Example Configuration for Retrieval + Answer Generation + Answer Evaluation (Custom Data)#

Use the following code to create a configuration for a Retrieval + Answer Generation + Answer Evaluation pipeline with custom data.

This example specifies data that is in the BEIR format. You can also use data in the SQuAD format or the Ragas format. For more information, refer to Use Custom Data with NVIDIA NeMo Evaluator.

curl

curl -X "POST" "http://${EVALUATOR_HOSTNAME}/v1/evaluation/configs" \
    -H 'accept: application/json' \
    -H 'Content-Type: application/json' \
    -d '
    {
        "type": "rag",
        "name": "my-configuration-rag-2",
        "namespace": "my-organization",
        "tasks": {
            "my-beir-task": {
                "type": "beir",
                "dataset": {
                    "files_url": "hf://datasets/<my-dataset-namespace>/<my-dataset-name>/<my-dataset-file-path>"
                },
                "params": {
                    "judge_llm": {
                        "api_endpoint": {
                            "url": "<my-judge-llm-url>",
                            "model_id": "<my-judge-llm-model>"
                        }
                    },
                    "judge_embeddings": {
                        "api_endpoint": {
                            "url": "<my-judge-embedding-url>",
                            "model_id": "<my-judge-embedding-model>"
                        }
                    },
                    "judge_timeout": 300,
                    "judge_max_retries": 5,
                    "judge_max_workers": 16
                },
                "metrics": {
                    "recall_5": {"type": "recall_5"},
                    "ndcg_cut_5": {"type": "ndcg_cut_5"},
                    "recall_10": {"type": "recall_10"},
                    "ndcg_cut_10": {"type": "ndcg_cut_10"},
                    "faithfulness": {"type": "faithfulness"},
                    "answer_relevancy": {"type": "answer_relevancy"}
                }
            }
        }
    }'

Python

data = {
    "type": "rag",
    "name": "my-configuration-rag-2",
    "namespace": "my-organization",
    "tasks": {
        "my-beir-task": {
            "type": "beir",
            "dataset": {
                "files_url": "hf://datasets/<my-dataset-namespace>/<my-dataset-name>/<my-dataset-file-path>"
            },
            "params": {
                "judge_llm": {
                    "api_endpoint": {
                        "url": "<my-judge-llm-url>",
                        "model_id": "<my-judge-llm-model>"
                    }
                },
                "judge_embeddings": {
                    "api_endpoint": {
                        "url": "<my-judge-embedding-url>",
                        "model_id": "<my-judge-embedding-model>"
                    }
                },
                "judge_timeout": 300,
                "judge_max_retries": 5,
                "judge_max_workers": 16
            },
            "metrics": {
                "recall_5": {"type": "recall_5"},
                "ndcg_cut_5": {"type": "ndcg_cut_5"},
                "recall_10": {"type": "recall_10"},
                "ndcg_cut_10": {"type": "ndcg_cut_10"},
                "faithfulness": {"type": "faithfulness"},
                "answer_relevancy": {"type": "answer_relevancy"}
            }
        }
    }
}

endpoint = f"http://{EVALUATOR_HOSTNAME}/v1/evaluation/configs"

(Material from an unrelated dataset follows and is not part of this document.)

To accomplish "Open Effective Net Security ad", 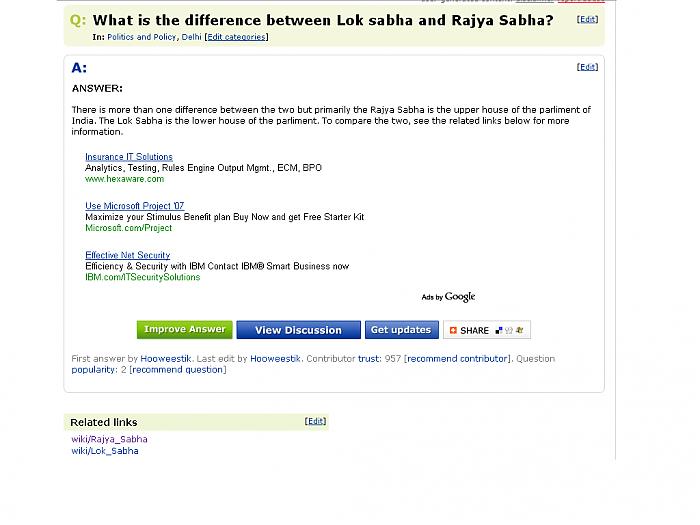I will click(128, 255).
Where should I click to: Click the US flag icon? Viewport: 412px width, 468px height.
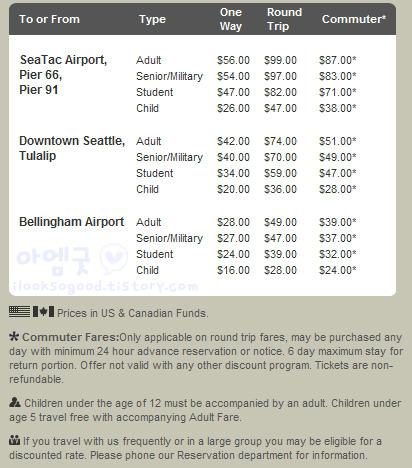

response = requests.post(endpoint, json=data).json()

Example Configuration for Answer Evaluation (Pre-generated Answers)#

Use the following code to create a configuration for an answer evaluation with custom pre-generated answers.

This example specifies data that is in the Ragas format. For more information, refer to Use Custom Data with NVIDIA NeMo Evaluator.

curl

curl -X "POST" "http://${EVALUATOR_HOSTNAME}/v1/evaluation/configs" \
    -H 'accept: application/json' \
    -H 'Content-Type: application/json' \
    -d '
    {
        "type": "rag",
        "name": "my-configuration-rag-3",
        "namespace": "my-organization",
        "tasks": {
            "my-ragas-task": {
                "type": "ragas",
                "dataset": {
                    "files_url": "hf://datasets/<my-dataset-namespace>/<my-dataset-name>/<my-dataset-file-path>"
                },
                "params": {
                    "judge_llm": {
                        "api_endpoint": {
                            "url": "<my-judge-llm-url>",
                            "model_id": "<my-judge-llm-model>"
                        }
                    },
                    "judge_embeddings": {
                        "api_endpoint": {
                            "url": "<my-query-embedding-url>",
                            "model_id": "<my-query-embedding-model>"
                        }
                    },
                    "judge_timeout": 300,
                    "judge_max_retries": 5,
                    "judge_max_workers": 16
                },
                "metrics": {
                    "recall_5": {"type": "recall_5"},
                    "ndcg_cut_5": {"type": "ndcg_cut_5"},
                    "recall_10": {"type": "recall_10"},
                    "ndcg_cut_10": {"type": "ndcg_cut_10"},
                    "faithfulness": {"type": "faithfulness"}
                }
            }
        }
    }'

Python

data = {
    "type": "rag",
    "name": "my-configuration-rag-3",
    "namespace": "my-organization",
    "tasks": {
        "my-ragas-task": {
            "type": "ragas",
            "dataset": {
                "files_url": "hf://datasets/<my-dataset-namespace>/<my-dataset-name>/<my-dataset-file-path>"
            },
            "params": {
                "judge_llm": {
                    "api_endpoint": {
                        "url": "<my-judge-llm-url>",
                        "model_id": "<my-judge-llm-model>"
                    }
                },
                "judge_embeddings": {
                    "api_endpoint": {
                        "url": "<my-query-embedding-url>",
                        "model_id": "<my-query-embedding-model>"
                    }
                },
                "judge_timeout": 300,
                "judge_max_retries": 5,
                "judge_max_workers": 16
            },
            "metrics": {
                "recall_5": {"type": "recall_5"},
                "ndcg_cut_5": {"type": "ndcg_cut_5"},
                "recall_10": {"type": "recall_10"},
                "ndcg_cut_10": {"type": "ndcg_cut_10"},
                "faithfulness": {"type": "faithfulness"}
            }
        }
    }
}

endpoint = f"http://{EVALUATOR_HOSTNAME}/v1/evaluation/configs"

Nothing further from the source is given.